With leadership being in the spotlight and employee engagement a pressing need, being able to forecast the technologies required to undertake planned investment becomes an issue of sustainability for the future. Identifying and investing on technology is not an easy task. It depends on the organizations’ strategic direction and on its reputational strength in recovering the investment costs within a short period of time. Most importantly it depends on answering the WHAT—What will the technology improve or create that will add value to the organization.
Depending on the ability of the organization to scale up or be agile enough to pivot and change, if required, the choice of technology investment will directly impact employee engagement first and customer experience secondly. In turn these affect business viability.
Is your technology investment based on value creation or is it your annual IT budget?
It is a given that technology will continue to evolve probably even faster than it is currently. Therefore answering the question– What will the technology improve or create that will add value to the organization– is very important in the context of organizational purpose and the operating strategy.
Investment in technology can come either as a cost or a budgeted capital expenditure or identified as a facilitator in value creation. These are two different perspectives that impact business sustainability quite differently. The former has an expenditure mind-set and recovery will, probably, be an accounting procedure. The latter is based on a growth mind-set that rests on the organizational purpose and will see value creation and financial returns over time.

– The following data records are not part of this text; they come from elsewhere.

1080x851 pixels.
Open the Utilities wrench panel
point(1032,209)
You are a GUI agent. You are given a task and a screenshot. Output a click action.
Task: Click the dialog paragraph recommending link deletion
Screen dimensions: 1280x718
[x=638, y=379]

In discussions with CEOs of varied organizations one thing came across clearly— there is a lack of clarity on the route to undertake for this.
Is it to be looked at as an IT or Marketing or HR investment? Or is it something else altogether?
Such thinking is occurring due to the historical business models we are used to. Such investments were based on a historical need and risk evaluation and a financial cost-benefit analysis. And this scenario prevails because most CEOs’ have to deliver either quarterly or half-yearly numbers.
Such a model does not take into account a value creation approach.
A value creation approach is where the organizational purpose and the stakeholders’ experiences are taken as the foundation of evaluating what technology and how that technology will create or help improve current experiences and add value to the organizational purpose. That brings us back a full circle in understanding that creating a technology strategy it is not a what is available today that matters but it is what the stakeholders want tomorrow and how that would add distinctive value to the stakeholders and in turn to the organization.
In the midst of all the chaos arising from continuous change an organization that finds its guiding purpose and distinctive value creation, for its stakeholders, will clearly be able to identify the technological requirement of today and tomorrow and be able to put in place a phased execution plan covering the required investments, employee upskilling and returns from the use of technology.
 Automation, AI and The Future of Work—The Economist & Hays—for the Economist Corporate Network.
(Points are paraphrased with authorization).